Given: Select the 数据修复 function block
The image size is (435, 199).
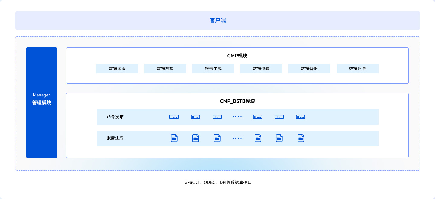Looking at the screenshot, I should pos(261,69).
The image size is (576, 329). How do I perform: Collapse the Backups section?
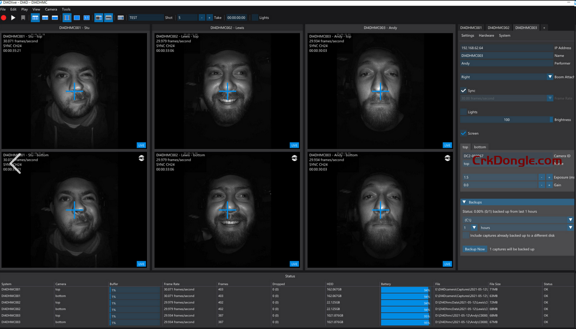tap(464, 202)
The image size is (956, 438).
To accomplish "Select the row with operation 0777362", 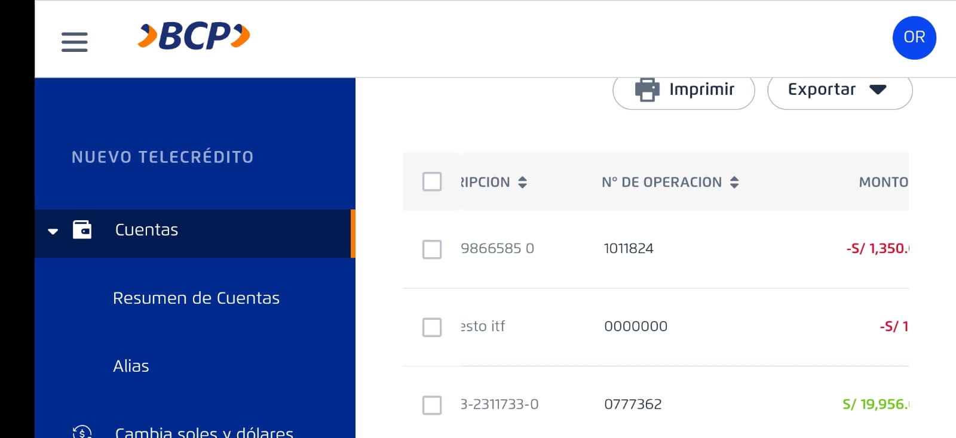I will click(x=432, y=405).
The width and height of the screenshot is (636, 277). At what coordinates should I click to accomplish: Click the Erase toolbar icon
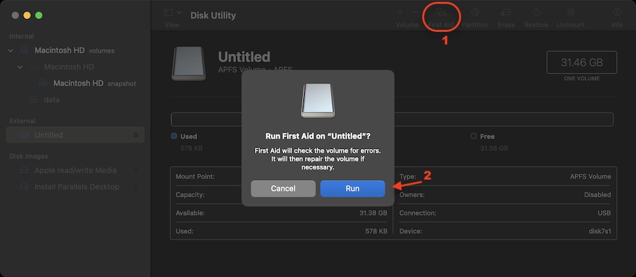click(x=506, y=13)
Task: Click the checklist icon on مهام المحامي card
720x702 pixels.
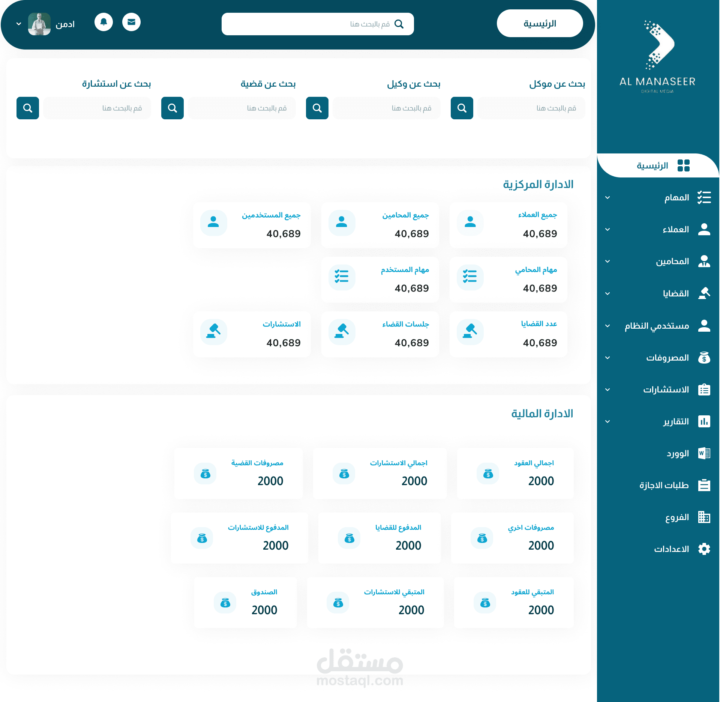Action: pyautogui.click(x=470, y=277)
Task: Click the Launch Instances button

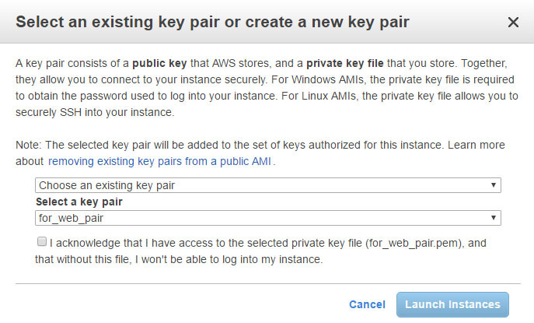Action: [452, 304]
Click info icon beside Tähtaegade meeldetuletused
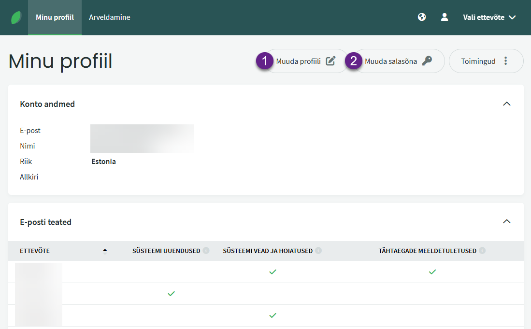The image size is (531, 329). (x=482, y=251)
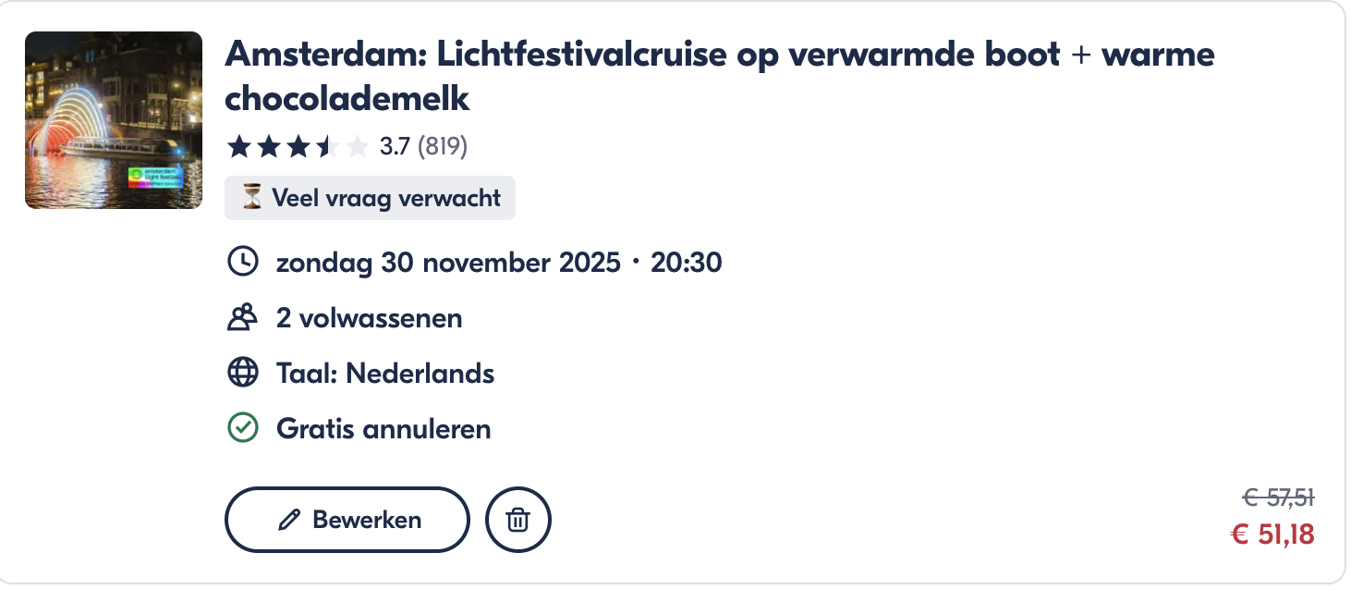Click the clock icon next to the date

tap(241, 262)
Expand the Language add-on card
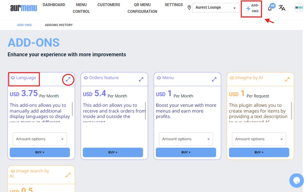 coord(68,79)
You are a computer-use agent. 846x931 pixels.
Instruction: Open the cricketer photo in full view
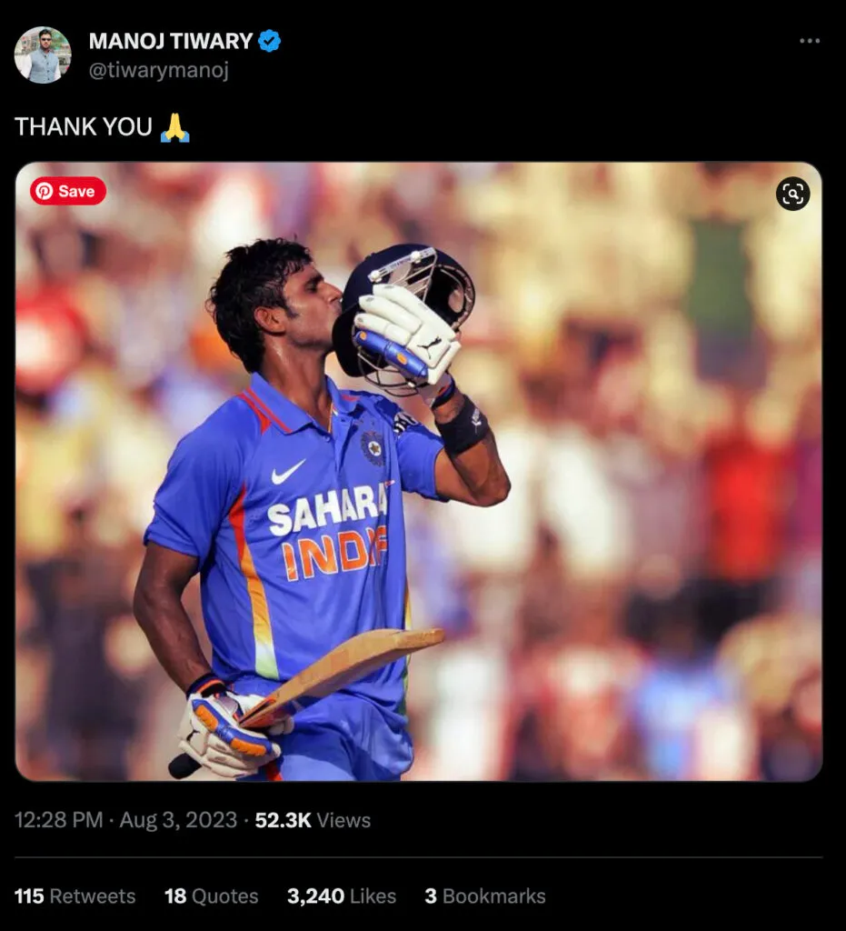tap(418, 471)
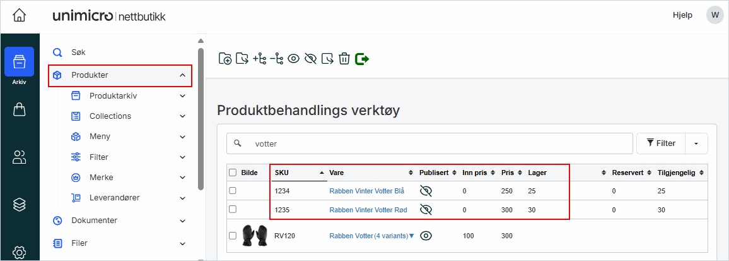Tick the checkbox for SKU 1234
Screen dimensions: 729x261
[x=233, y=190]
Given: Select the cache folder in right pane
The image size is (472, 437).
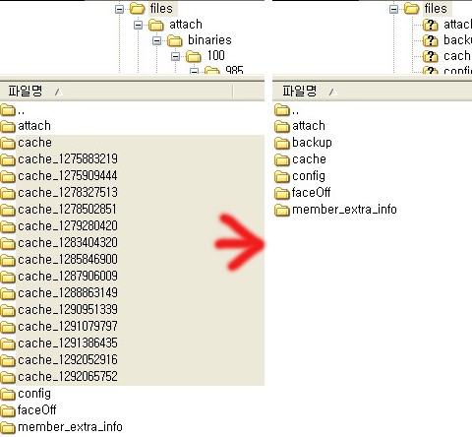Looking at the screenshot, I should coord(300,159).

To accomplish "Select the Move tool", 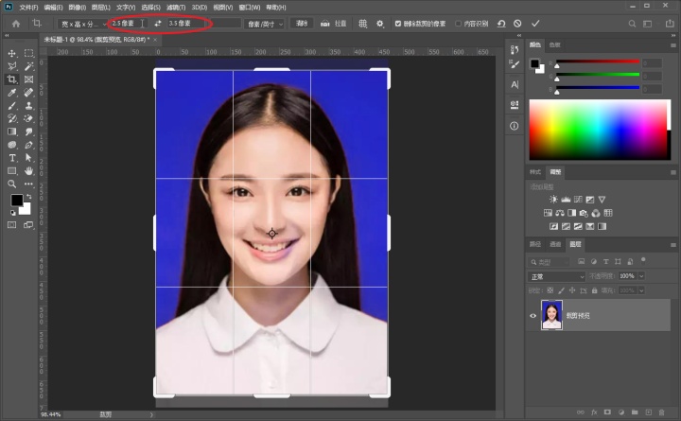I will 12,54.
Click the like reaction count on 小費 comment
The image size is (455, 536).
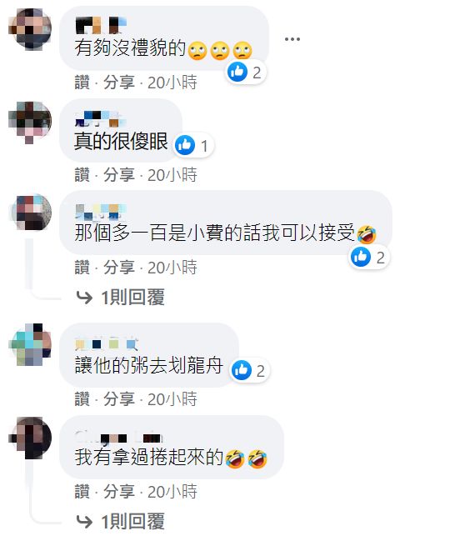pyautogui.click(x=381, y=258)
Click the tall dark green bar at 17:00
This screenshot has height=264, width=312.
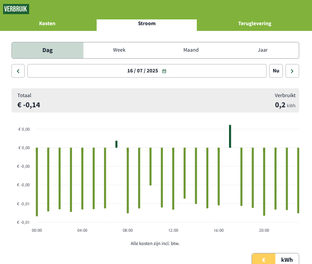(230, 136)

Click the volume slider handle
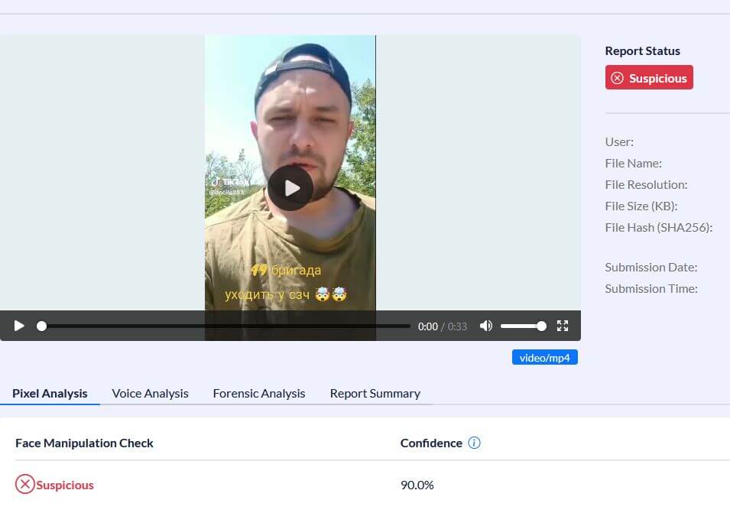(x=541, y=326)
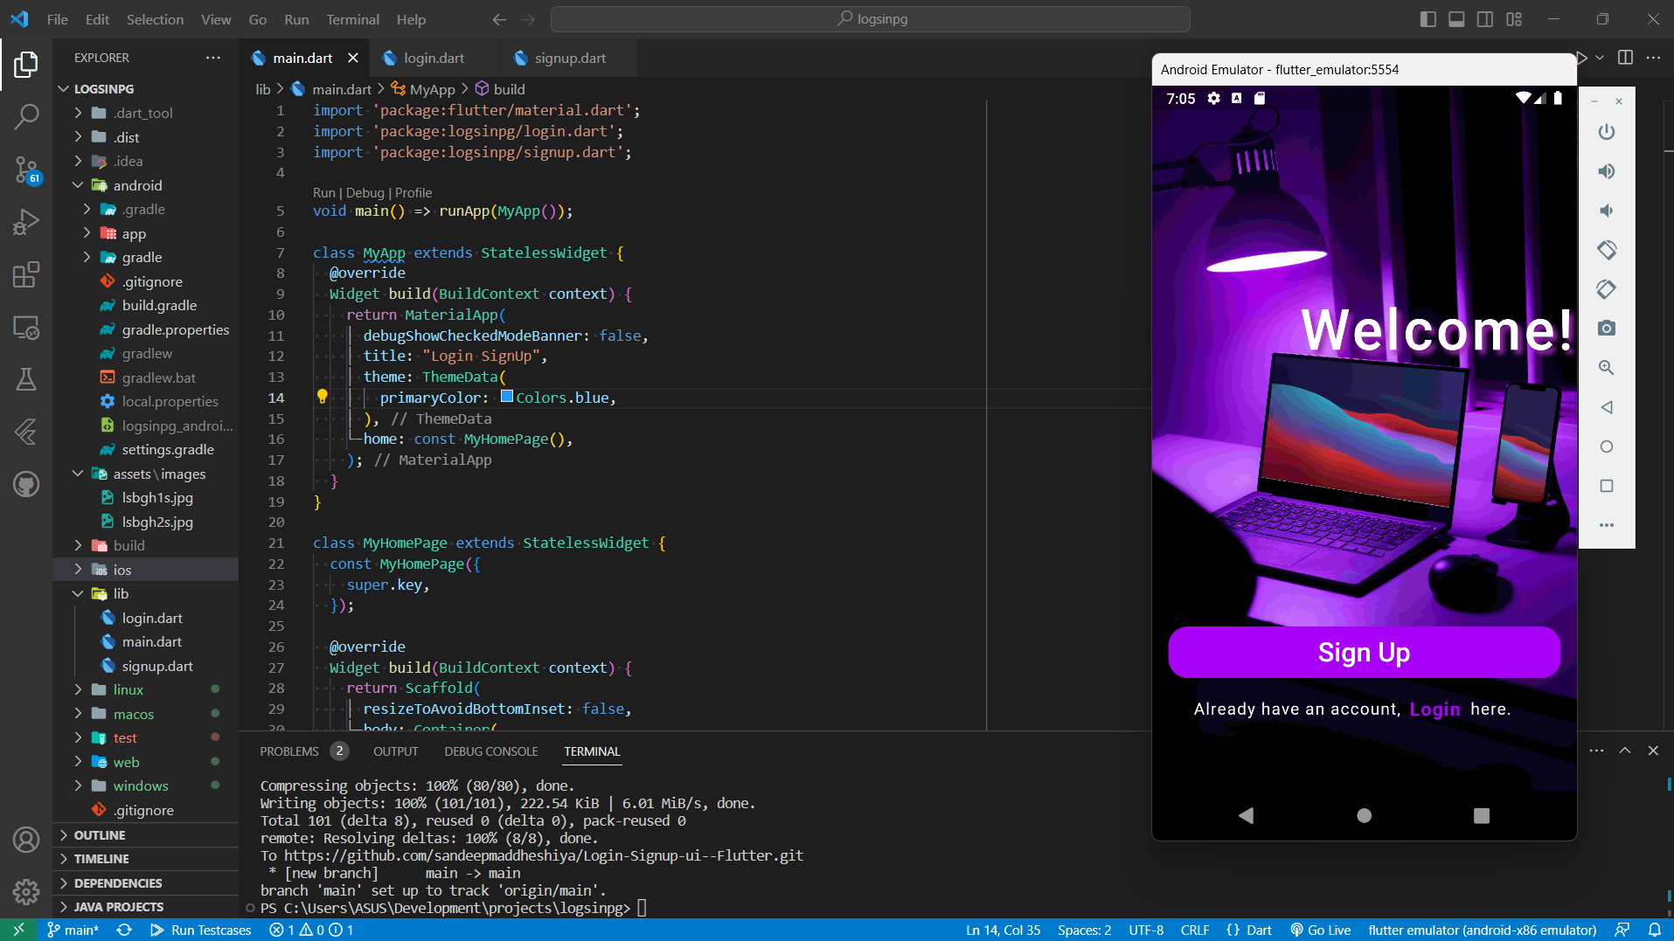
Task: Toggle the secondary side bar
Action: pos(1485,18)
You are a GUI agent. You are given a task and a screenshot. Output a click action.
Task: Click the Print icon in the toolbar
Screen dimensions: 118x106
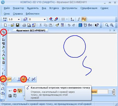(24, 25)
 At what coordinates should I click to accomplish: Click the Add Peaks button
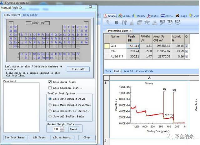(x=39, y=138)
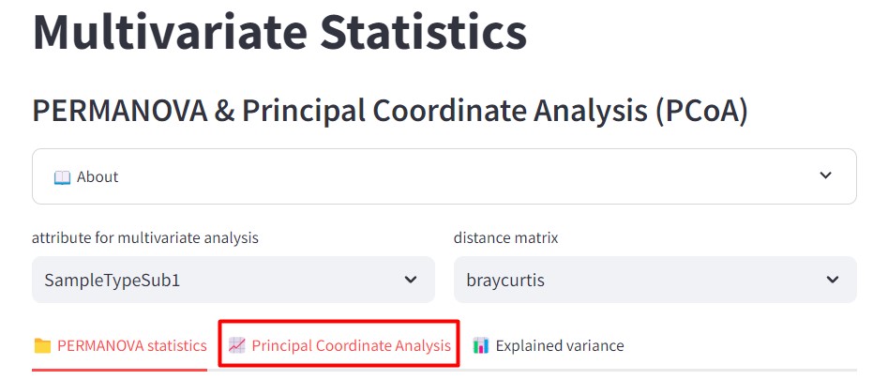Click the 'distance matrix' label
Screen dimensions: 888x380
coord(505,238)
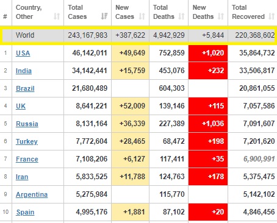Open the Brazil country page
Screen dimensions: 277x223
(25, 88)
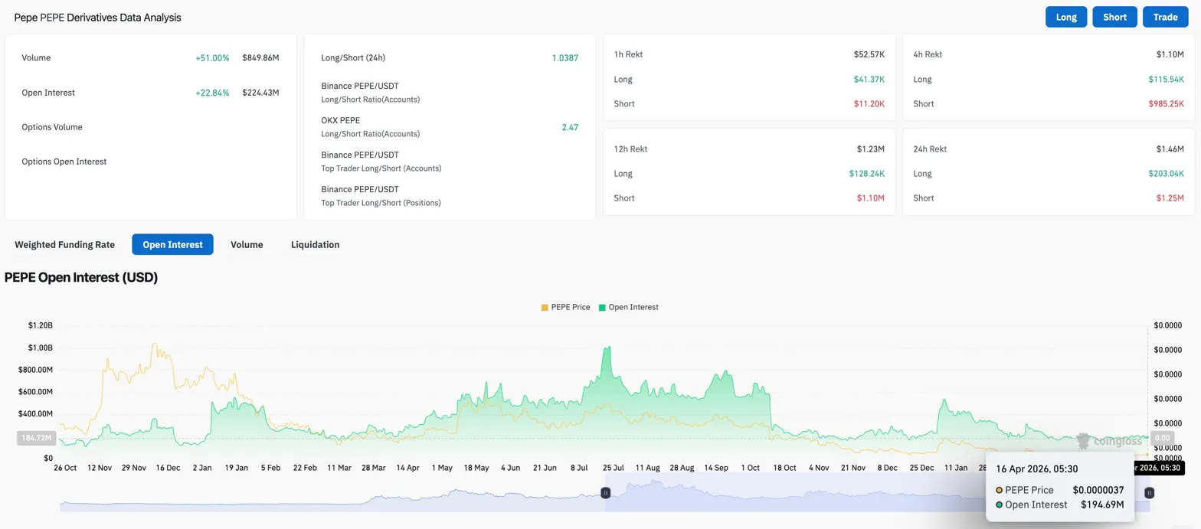Open the Volume chart tab
Image resolution: width=1201 pixels, height=529 pixels.
247,245
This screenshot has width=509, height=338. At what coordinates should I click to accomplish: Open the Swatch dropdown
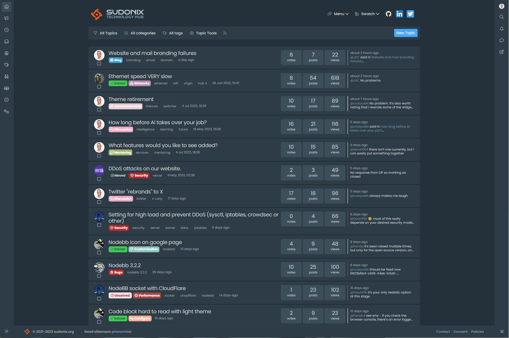tap(367, 14)

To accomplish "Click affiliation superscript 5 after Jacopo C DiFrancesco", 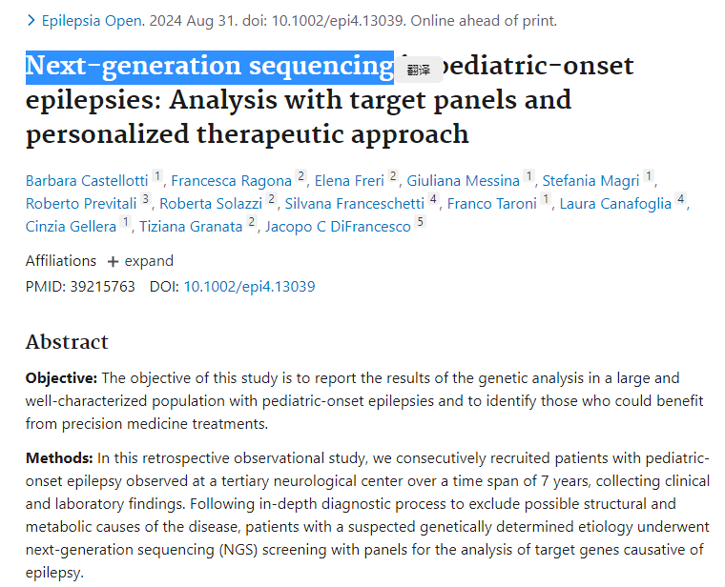I will (421, 222).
- - -
Prompt -> Please rewrite the items starting with the line with "Task: Click the checklist" and going on through the line with "Action: [452, 304]", changing "Launch Instances" to "Start Instances" and keeping everything else the same. Leave the pictures out of your answer.

Result of this exercise ->
Task: Click the checklist icon on مهام المحامي card
720x702 pixels.
Action: pyautogui.click(x=470, y=277)
Task: Click the Start Instances button

Action: [452, 304]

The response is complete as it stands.